Her single life provided training for her role as angel-wife. As a wife and mother she obeyed her husband, adored him, and promoted his spiritual and physical well-being. She supervised the servants’ activities under the watchful eye of her husband and became the devoted and loving mother of a large Victorian family. She was an acquiescent, passive, unintellectual creature, whose life revolved entirely around social engagements, domestic management, and religion. (Peterson, 678).

“The Angel in the House,” a term coined by Victorian poet Coventry Patmore (1823-1896), is possibly the most popular term for describing women in the Victorian era.

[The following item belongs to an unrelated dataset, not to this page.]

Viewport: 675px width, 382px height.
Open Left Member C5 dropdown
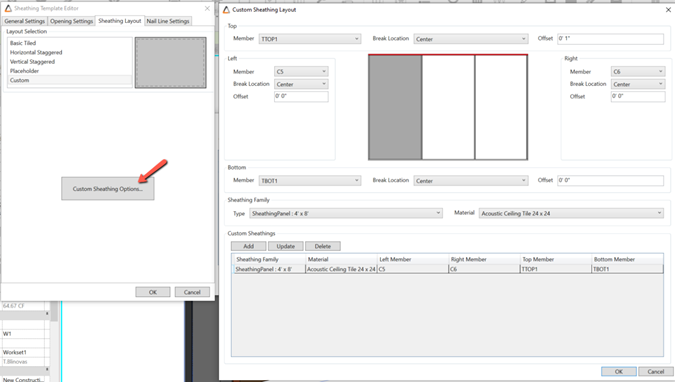click(301, 71)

Confined to the home, women were expected to be domestic, innocent, and utterly helpless when matters outside the home were concerned. Not only was the home where women would be protected from the dangers of the outside world, it was also where they could keep their innocence and be a beacon of morality for their husbands. The Angel in the House ,as Elaine Hartnell comments, was a “domestic woman, woman who has no existence outside the context of her home and whose sole window on the world is her husband.” (Hartnell, 460). Following the separate sphere ideology, husbands would venture out into the world to make money while their wives stayed at home and cared for the house and the children.

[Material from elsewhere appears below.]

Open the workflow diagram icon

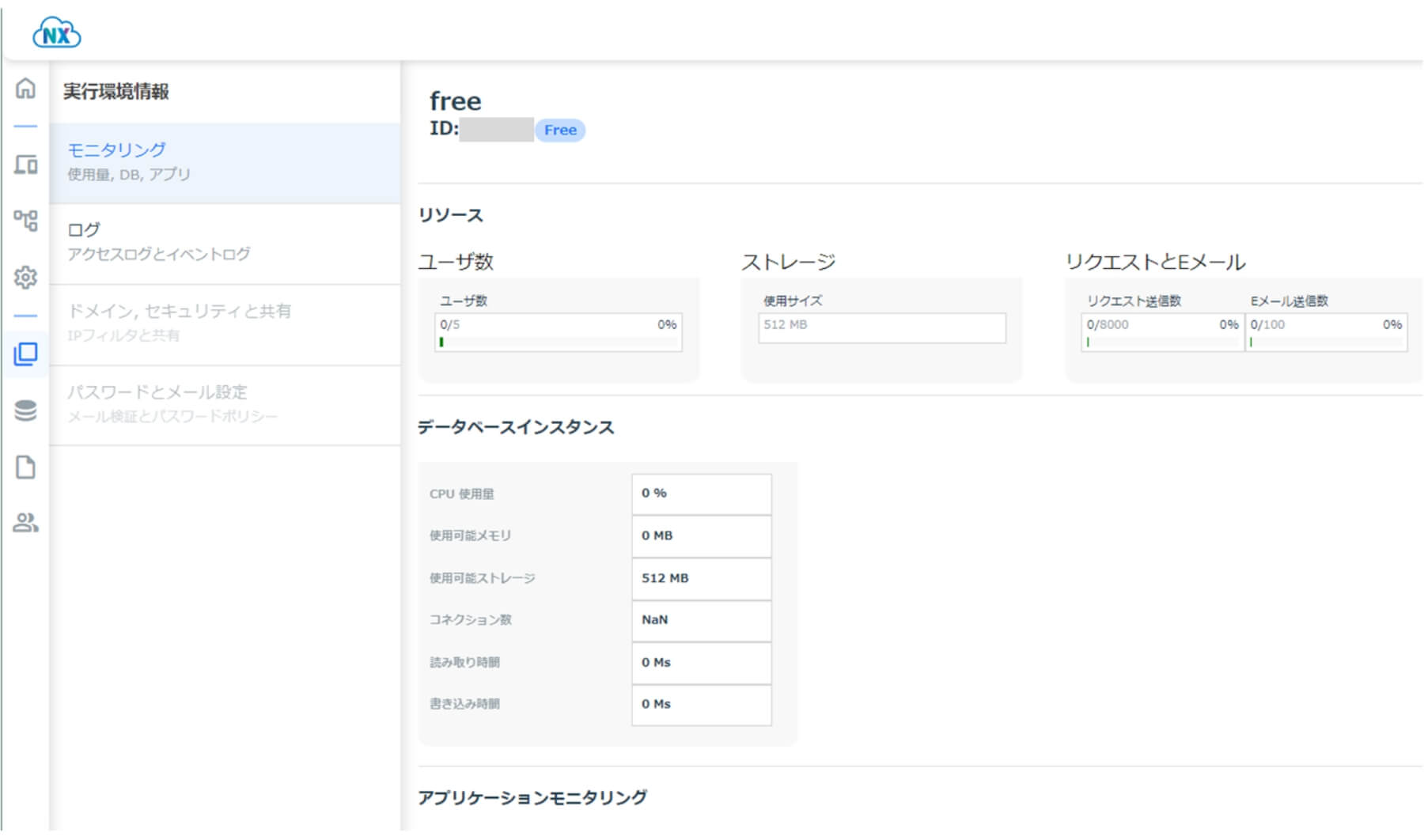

The term applied exclusively to middle-class women of the period. As young women, they were educated but were not taught any skills that would be beneficial to them outside of the home. Some tasks that young women learned were piano, needlework, and fine arts, specifically painting, and on occasion, they did charity work with their mothers. having never been exposed to the hardships of the world, it was easy for them to keep their innocence (Peterson, 678).

Patmore’s poem first introduced and defined the term. The poem describes a Victorian marriage, but is mainly written from the husband’s point of view. Even though the woman in the poem does not have her own opinion, Patmore praises women throughout the poem. At first glance, this might seem like a love poem. But after further analysis, it is clear that Patmore’s praise for women only relates to their ability to benefit men. The woman is a part of the poem, but she is not there to be heard, the reader is meant to see her through the husband’s eyes. Her purpose is to support the man’s opinion and in turn, make the reader support his view as well.

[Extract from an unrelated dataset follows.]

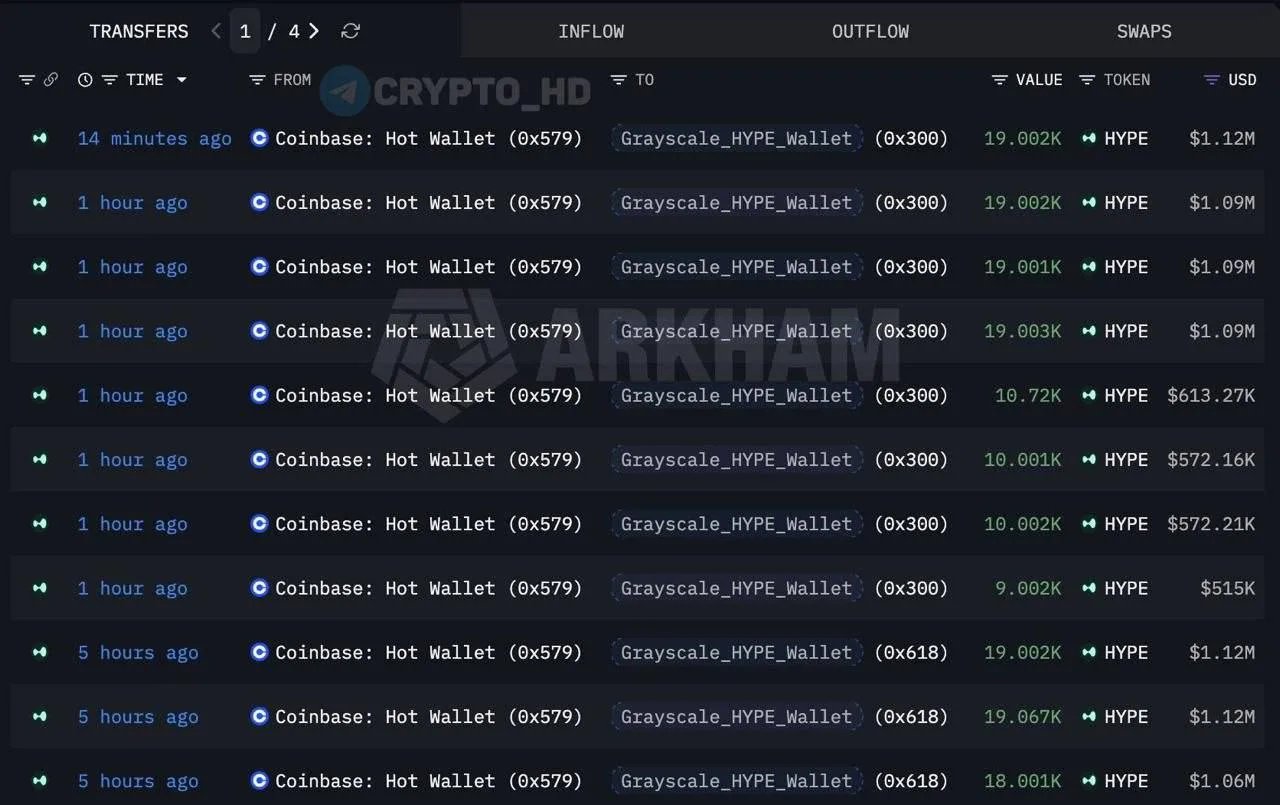Click the refresh icon beside the page counter

[x=350, y=31]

Patmore’s development of the concept of the Angel in the House is found in “The Lover”. In this excerpt, the male speaker perceives his wife as a spiritual figure and as a means to get closer to God:

His merits in her presence grow,
To match the promise in her eyes,
And round her happy footsteps blow
The authentic airs of paradise. (Patmore, lines 316-319)
This passage clearly demonstrates how the male speaker views his wife as a spiritual figure through the wording that is uses. For example, the last line, in which the speaker uses the word “paradise”. The way in which the speaker views his wife as almost a divine creature changes the way that he feels in his own home and brings him closer to heaven.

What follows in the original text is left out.